Water Reuse Award, Florida Water Environment Association’s prestigious David W. York Award




Currently, more than 50% of our state’s precious drinking water is being used for irrigation, which is both detrimental to the environment and expensive for residents. As populations rise, water conservation is of increasing importance, especially in growing communities like Jupiter. Reuse programs allow us to limit our impact and reserve our precious fresh water supplies for drinking water.

The Loxahatchee River District, founded in 1971, began its reuse program, also know as IQ Water, in 1983. Today, this respected wastewater recycling program serves residential communities, golf courses, public parks and recreational facilities such as Roger Dean Stadium with nearly seven million gallons a day. The District operates an extensive network of reuse lines throughout the Jupiter and Tequesta communities with more than 165,000 feet or 30 miles of 4 inch to 24 inch force mains.

The Loxahatchee River District IQ Water program has garnered numerous awards from state and national environmental managers for its safety and innovation. The District’s I.Q. Water is delivered through an underground distribution system (separate from drinking water). Because IQ Water must meet strict health standards, using it to water lawns and landscaping is a safe, economical and environmentally beneficial use of this resource. However, IQ Water is intended for irrigation purposes only and is not suitable as drinking water.

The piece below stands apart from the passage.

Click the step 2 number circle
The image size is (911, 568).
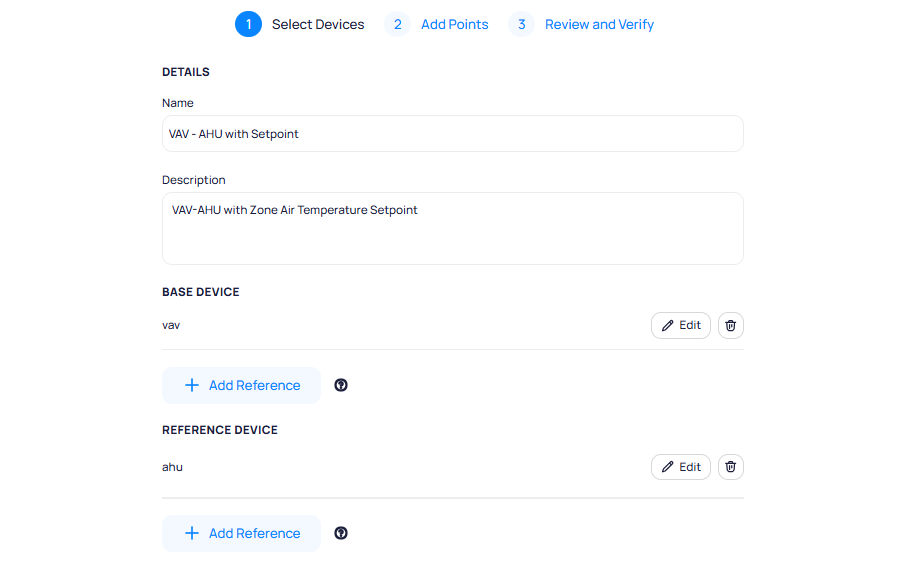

Thoroughly treated and disinfected according to exacting regulations, IQ Water must meet the requirements of the Department of Environmental Protection and the Public Health Department. The Loxahatchee River District’s IQ Water system is monitored 24 hours a day by trained operators and tested at an on-site, state-certified laboratory, as well as other independent research laboratories.

In addition to testing and monitoring, the Loxahatchee River District employs further safety procedures such irrigating at times of least public access, providing notification and signage where IQ water is in use, and color-coding all IQ pipes, sprinklers and caps with the color purple so they may be easy-recognized.